**DATA EXTRACTS:**
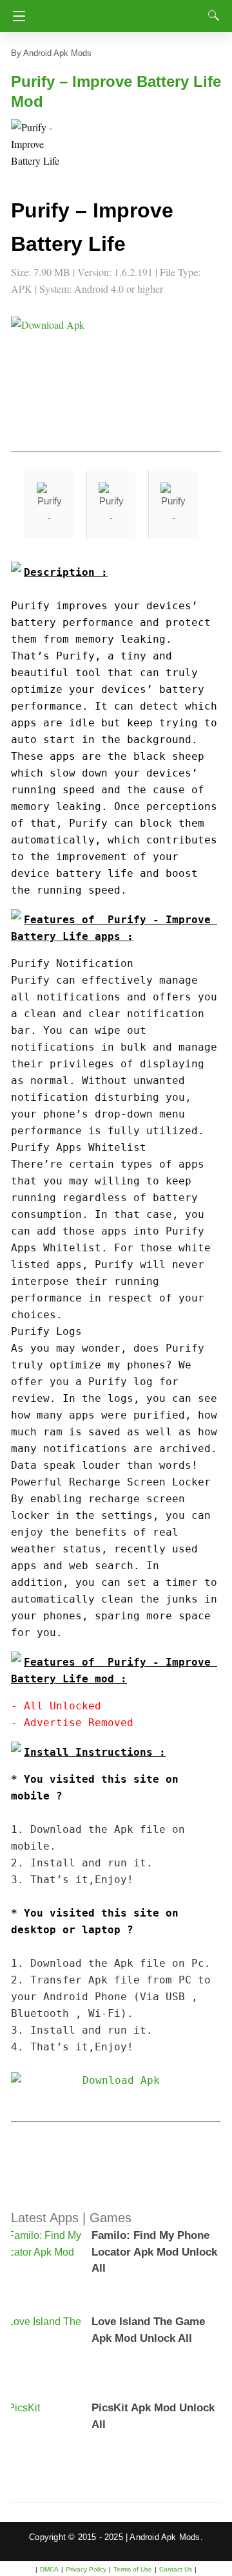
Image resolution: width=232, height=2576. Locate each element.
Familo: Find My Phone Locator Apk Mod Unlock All (154, 2251)
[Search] (210, 15)
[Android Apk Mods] (120, 12)
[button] (37, 144)
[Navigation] (16, 16)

**WHAT YOU HAVE TO DO:** Reproduce the whole listing verbatim. Pictures stay out of the copy.

**EXERCISE SOLUTION:**
Image resolution: width=232, height=2576. Locate each element.
Familo: Find My Phone Locator Apk Mod Unlock All (154, 2251)
[Search] (210, 15)
[Android Apk Mods] (120, 12)
[button] (37, 144)
[Navigation] (16, 16)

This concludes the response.